The undersea mountains where sharks rule

Under the vast undulating surface of the ocean, “constellations” of towering subsea mountains dot the Earth – and they are teeming with sharks.
Beneath the waves, ocean currents roar like the wind over the summits of long-extinct volcanoes. These seamounts rise steeply from the seafloor, soaring to heights of at least 1,000m (3,300ft). Some are pitted with craters, or lined with ridges. Others are topped with large, flat plateaus. Sometimes the peaks can even peep above the ocean’s surface, forming islands.
Seamounts are borderlands. Here, on the edge of the deep, reef-dwellers mingle with open-water species at every level of the food chain, from planktivorous fish to top predators.
Each seamount is unique and teeming with life. They bustle with corals, crustaceans, sponges, sea stars, fish, octopus, turtles, whales, dolphins, sharks and more. Compared to the flat seafloor, seamounts host a higher number and diversity of living creatures, many found nowhere else in the world. And there are likely many more yet to be discovered.
There are thought to be more than 100,000 undersea mountains spread across the globe – from the frozen waters of the North Atlantic to the abyssal depths of the tropical Pacific – but fewer than 0.1% have been explored.
“An unprecedentedly large number of volcanic seamounts have been found on the seafloor over the past couple of decades,” says Ali Mashayek, associate professor of climate dynamics at the University of Cambridge in the UK.
And today, as ocean exploration accelerates, more and more seamounts are being discovered. During one recent expedition to explore seamounts of the Atlantic Ocean, scientists discovered an unusual number of the ocean’s top predators: sharks.

“It was like living in a small village in the middle of nowhere,” says Sam Weber, who worked on the island of Ascension for seven years as its principal conservation scientist. “You know everyone. Not huge amounts to do, but good beaches, good diving, good walking.”
Ascension Island is “a tiny dot of green” halfway between Africa and Brazil, a lone speck of land in the tropical mid-Atlantic. But look beneath the waves of the seemingly endless ocean that surrounds the isle, and a different story emerges.
Ascension is the tip of an undersea volcano that has “breached the surface and become an island”, says Weber.

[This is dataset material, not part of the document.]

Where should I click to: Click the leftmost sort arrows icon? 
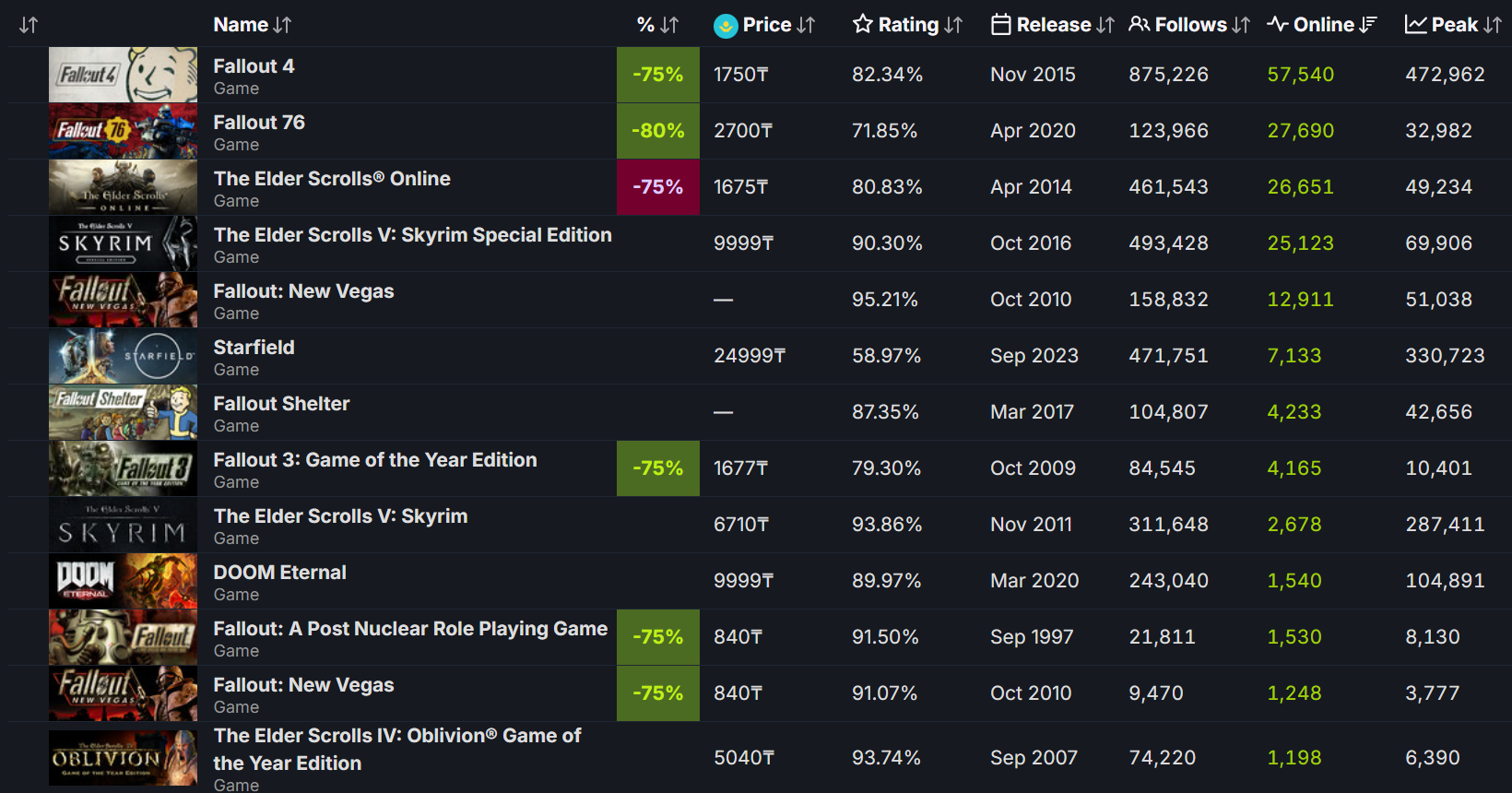[x=29, y=25]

It is just one in a chain of seamounts that stretches for hundreds of miles, “through St Helena and all the way to Africa – right across the Atlantic”.
Weber, now a lecturer in marine vertebrate ecology and conservation at the University of Exeter in the UK, explored three seamounts roughly 300km (186 miles) off the coast of Ascension Island. The summit of the Harris Stewart seamount is deep, only reaching as high as the twilight zone, the global layer of ocean which lies between the “sunlight” and “midnight” zones. At about 200 to 1,000m (650 to 3,300ft) depth, the twilight zone is bathed in perpetual dusky light.
The sister “Southern Seamounts” of Grattan and Young, on the other hand, are relatively shallow. Their peaks rise to around 100m (330ft) shy of the surface, and lie just 80km (49.7 miles) apart. These were “a very different place”, says Weber.

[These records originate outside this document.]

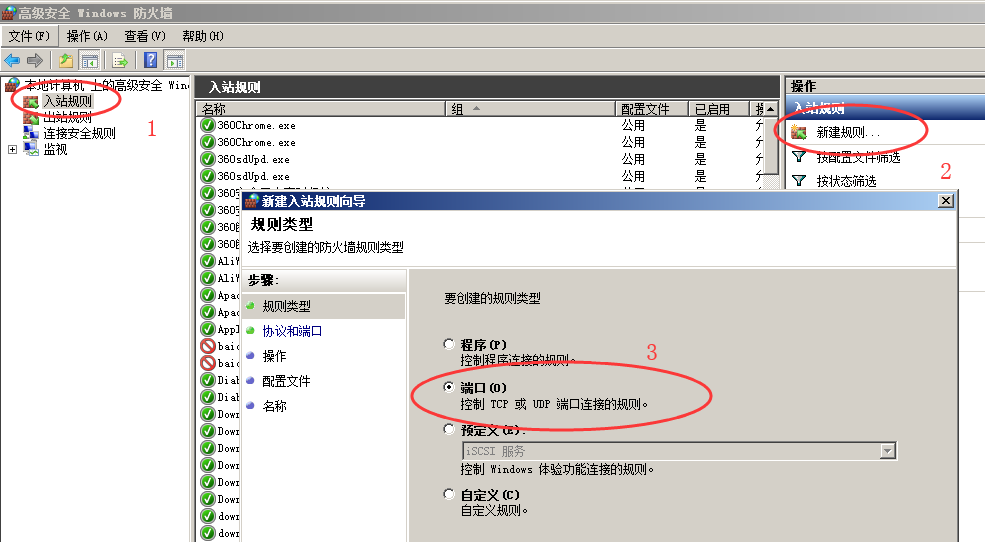Screen dimensions: 985x542
Task: Click the 组 column header sort arrow
Action: click(x=476, y=108)
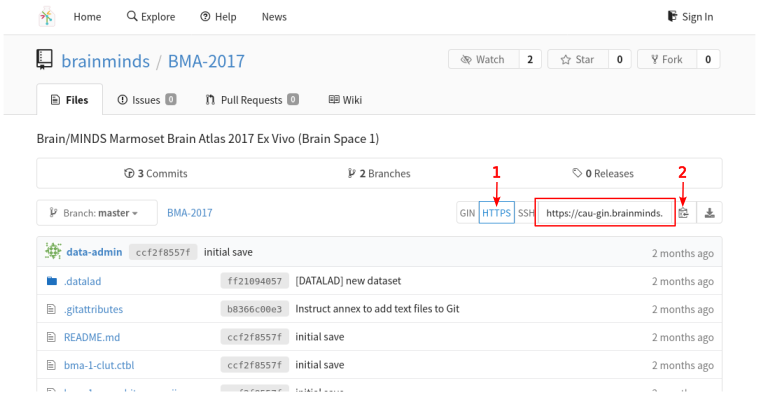The height and width of the screenshot is (397, 760).
Task: Click the clone URL text field
Action: point(604,213)
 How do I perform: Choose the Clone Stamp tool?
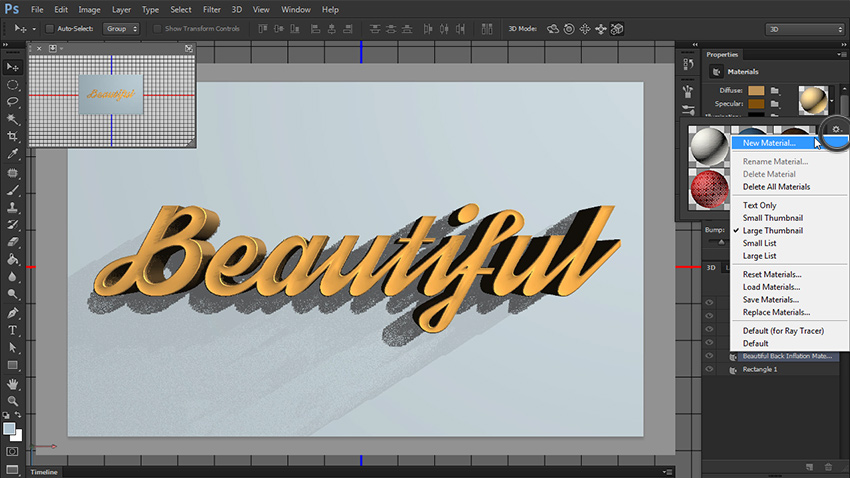(13, 207)
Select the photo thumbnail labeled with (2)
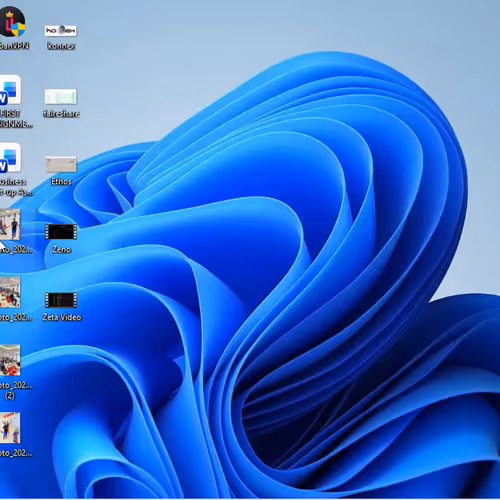Image resolution: width=500 pixels, height=500 pixels. coord(10,360)
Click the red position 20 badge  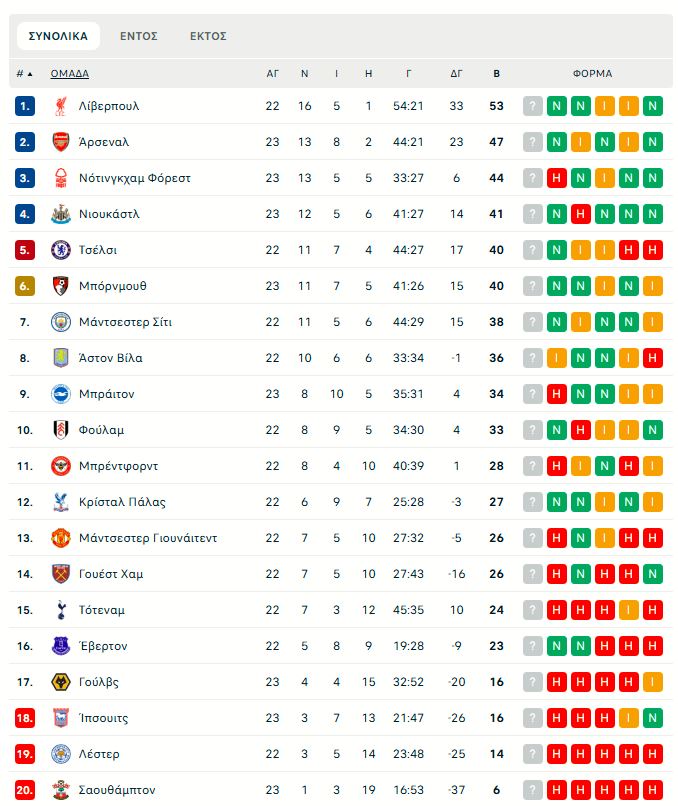pyautogui.click(x=25, y=790)
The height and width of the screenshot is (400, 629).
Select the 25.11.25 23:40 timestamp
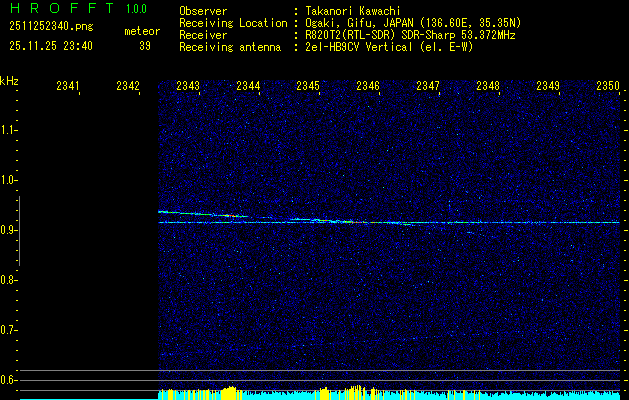(50, 46)
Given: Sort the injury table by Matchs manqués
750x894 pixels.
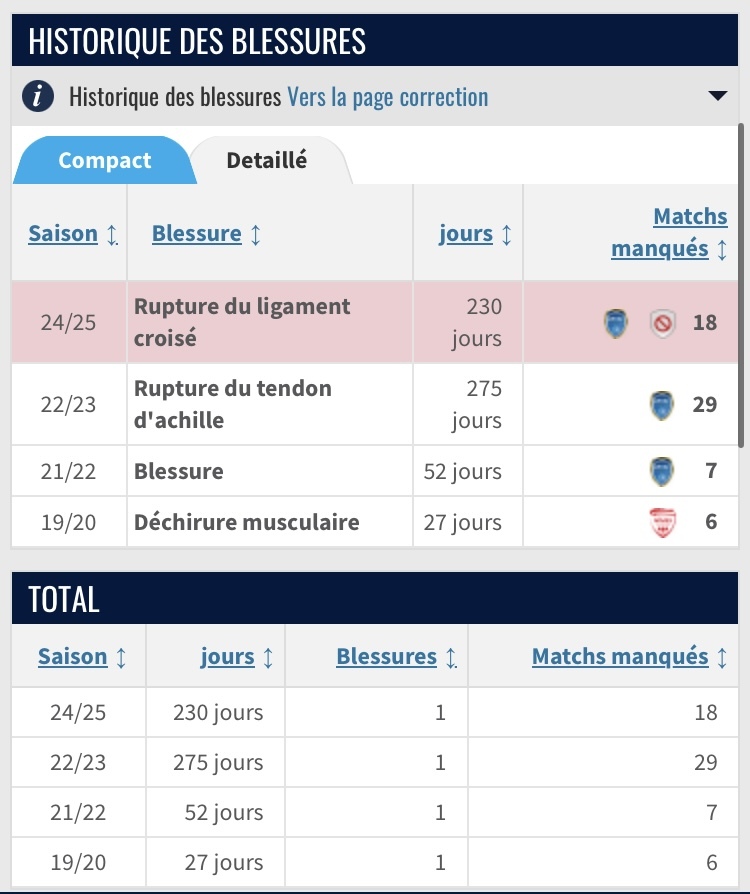Looking at the screenshot, I should pyautogui.click(x=669, y=233).
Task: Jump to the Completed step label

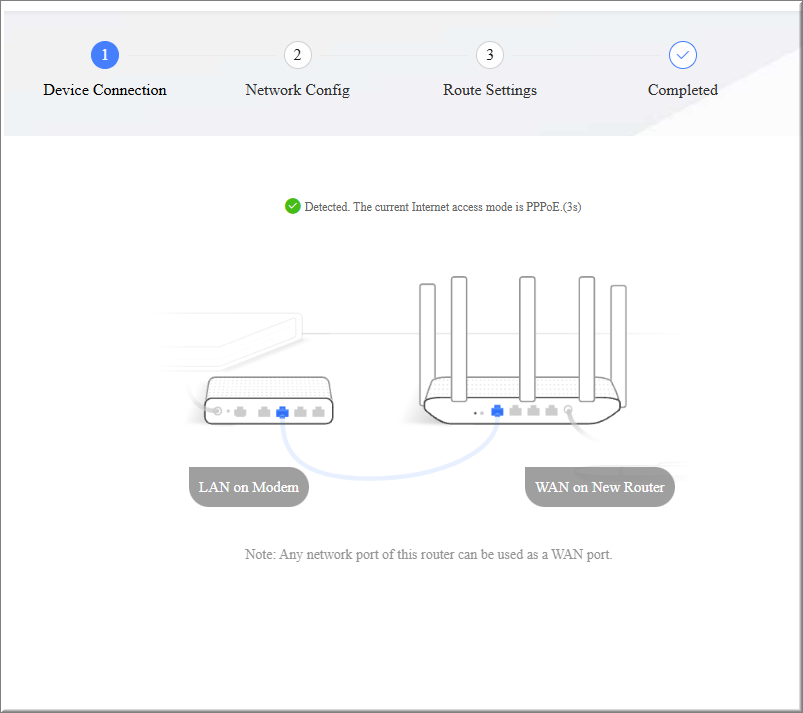Action: click(x=683, y=90)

Why undersea ‘shark mountains’ are key to life on Earth
Alongside the British Antarctic Survey’s James Clarke Ross research vessel, Weber spent most of his 16 days at sea aboard a small longline fishing boat, catching and tagging sharks. “We were working with a crew of commercial fishermen – who were brilliant. They handled the catching very effectively, and then we did the tagging work. We all worked together, cooked together, ate together, slept together.”
It was on the Southern Seamounts that the Weber and his colleagues found a whopping 41 times more sharks, in terms of biomass, than out in the open ocean.
Compared to surrounding oceanic waters, Weber and his team found the Southern Seamounts supported five times higher diversity, and 30 times higher biomass, of sharks and large predatory fishes combined. There was also a significantly higher number of several threatened and near-threatened species – including silky sharks – and commercially exploited species such as yellowfin and bigeye tuna.
These boom-bust fisheries turn up and go, ‘Whoa, there’s loads of fish’. They scoop them all up, and they’re gone – Sam Weber
“Sharks, including deep-sea and migratory sharks, love to be around seamounts – across all the global oceans,” comments Lydia Koehler, an expert in ocean governance and associate lecturer at Plymouth University School of Biological and Marine Sciences in the UK.
Why seamounts attract so many top marine predators, though, remains somewhat of a mystery.
A planet-sized world map made of giant magnets
It is thought animals may visit seamounts for shelter, cleaning or food. Or they could use them as landmarks for navigation.
A seamount forms when volcanic rock, containing tiny iron atoms, cools and solidifies. The iron atoms – which become aligned with the local magnetic field of the Earth – are frozen in time and the seamount’s unique magnetic field is locked in. Both whale and shark species may use seamounts’ unique geomagnetic signatures as waymarkers, says Weber.
“Seamounts have a really strong magnetic signature that a lot of these species are attuned to,” he says. “The seamounts we looked at are at the tip of a very long chain of seamounts, all about 100 to 200km (62 to 124 miles) apart. We’re really interested to find out whether [animals] are using them as stepping stones along their migratory corridor.”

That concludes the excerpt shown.